A Polish refugee who was told by Gladys that he would work for her-he was riding his bike, not looking for a job-and he did. Sometimes it’s just too much to keep track of.

Footnotes are often tangents, but can be more interesting then the writing itself. Hugo Vickers became friends with Gladys in the last few years of her life and wanted to tell her story. She is memorialised at Blenheim, home of the Duke of Marlborough, with eyes painted over the portico and the two sphinxes in the Italian water garden, which happens to be the place I bought this book. How her life unravels is sad and depressing. Ultimately (spoiler alert), after over a decade of being his mistress, they marry. Botched plastic surgery that involves wax disfiguring her face and convincing princes to paupers to fall in love with her. All while this happening Gladys makes it her life mission to marry the Duke of Marlborough, despite having just married Consuelo Vanderbilt in the society wedding of the year. Her father shortly after died in a mental hospital. She attended school in Europe where her mom kidnapped her. After his release he gains custody of two of his children, including Gladys. Her father was imprisoned at a young age for killing his wife’s lover. Most importantly with her mental health.īorn in Paris to Americans.
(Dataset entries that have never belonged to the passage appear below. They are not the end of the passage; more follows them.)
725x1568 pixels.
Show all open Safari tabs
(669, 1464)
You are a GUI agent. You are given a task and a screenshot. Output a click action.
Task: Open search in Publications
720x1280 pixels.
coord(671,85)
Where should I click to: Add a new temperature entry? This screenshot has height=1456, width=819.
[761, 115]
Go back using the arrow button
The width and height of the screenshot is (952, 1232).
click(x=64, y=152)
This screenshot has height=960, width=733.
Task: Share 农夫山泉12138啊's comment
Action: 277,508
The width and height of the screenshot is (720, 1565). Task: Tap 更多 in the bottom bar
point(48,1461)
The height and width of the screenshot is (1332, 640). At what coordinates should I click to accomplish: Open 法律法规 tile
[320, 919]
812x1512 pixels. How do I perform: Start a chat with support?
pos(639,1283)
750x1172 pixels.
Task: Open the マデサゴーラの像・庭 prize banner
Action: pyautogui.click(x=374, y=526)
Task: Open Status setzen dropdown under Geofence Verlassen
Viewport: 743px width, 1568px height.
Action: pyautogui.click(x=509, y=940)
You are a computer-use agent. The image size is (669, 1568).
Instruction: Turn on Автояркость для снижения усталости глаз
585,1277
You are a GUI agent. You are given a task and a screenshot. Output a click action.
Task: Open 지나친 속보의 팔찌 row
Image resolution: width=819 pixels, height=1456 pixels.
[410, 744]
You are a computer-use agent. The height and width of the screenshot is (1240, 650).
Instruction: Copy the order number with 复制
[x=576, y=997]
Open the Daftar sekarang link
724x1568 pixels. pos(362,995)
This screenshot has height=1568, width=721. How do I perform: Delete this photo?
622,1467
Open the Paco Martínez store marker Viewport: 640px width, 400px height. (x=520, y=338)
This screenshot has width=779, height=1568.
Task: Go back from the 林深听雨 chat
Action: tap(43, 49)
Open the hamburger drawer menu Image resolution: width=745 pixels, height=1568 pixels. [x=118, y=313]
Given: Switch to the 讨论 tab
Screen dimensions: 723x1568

People often described her as genius (perceived) but deep down she needed help. I would describe her similarly to Kanye West. Gladys (pronounced Glade-dis) is one of the more interesting people of her time. It's enough to make you grateful for lacking in beauty, class and wealth. Although she had known almost everyone worth knowing in the elite, friendships failed also she lived in increasingly eccentric squalor and ended her life, in her nineties, in an asylum. The marriage quickly and acrimoniously failed. When Gladys became duchess (and mistress of Blenheim, the second largest house in Britain and in the 1930s having only one bathroom) she filled her life and its grandeur with dogs, breeding them and letting them run everywhere. As for marriage, she held out until she was forty to achieve her ambition of marrying the Duke of Marlborough, who inconsiderately had an estranged wife already.
Duchess of marlborough gladys deacon skin#
Even her famous 'turquoise' eyes looked too bright against skin too pink and hair dyed too yellow. These hardened, destroyed her complexion, sank to give her a heavy jawline. But her beauty was not perfect enough for her and - an early warning against cosmetic surgery - she sought paraffin wax injections to give her the perfect Grecian profile. As Gladys began to grow into what was held to be remarkable beauty, she was dragged round Europe in the expectation of a glamorous marriage. She began with almost every advantage of position and privilege, but was still a child when her father shot her mother's lover dead (fortunately in Paris which took a relatively relaxed view of such things). Gladys had a life, half fairytale, half Greek tragedy. He once asked her, 'Where is Gladys Deacon?' She answered him slowly: 'Gladys Deacon?.

Duchess of marlborough gladys deacon archive#
In his fascinating and revealing biography, drawing on Gladys's personal archive and his own research all over Europe and America, Hugo Vickers uncovers a beguiling, clever, independent woman who was the brightest star of her age. There she was discovered by a young Hugo Vickers, who visited her for two years - intrigued and compelled to unmask the truth of her mysterious life. She was to spend her last 15 years in the psycho-geriatric ward of a mental hospital. The wax injections she'd had to straighten her nose when she was 22 had by now ravaged her beauty. When the Duke evicted her in 1933, the only remaining signs of Gladys were two sphinxes bearing her features on the west terraces and mysterious blue eyes in the grand portico. Now her circle included Lady Ottoline Morrell, Lytton Strachey and Winston Churchill, who described her as 'a strange, glittering being'. Divorced from fellow American Consuelo Vanderbilt in 1921 she became his second wife. It wasn't until she was 40 that she achieved the wish she had held since the age of 14 to marry the 9th Duke of Marlborough. She inspired love from diverse Dukes and Princes, and the interest of women such as Comtesse Greffulhe and Gertrude Stein. Marcel Proust wrote of her 'I never saw a girl with such beauty, such magnificent intelligence, such goodness and charm.' Berenson considered marrying her, Rodin and Monet befriended her, Boldini painted her and Epstein sculpted her. Educated in America, she returned to Europe, where she captivated and inspired some of the greatest literary and artistic names of the Belle Époque. One of the most beautiful and brilliant women of her time, Gladys Deacon dazzled, as much as she puzzled, the glittering social circles in which she moved.īorn in Paris to American parents in 1881, she suffered a traumatic childhood after her father shot her mother's lover dead.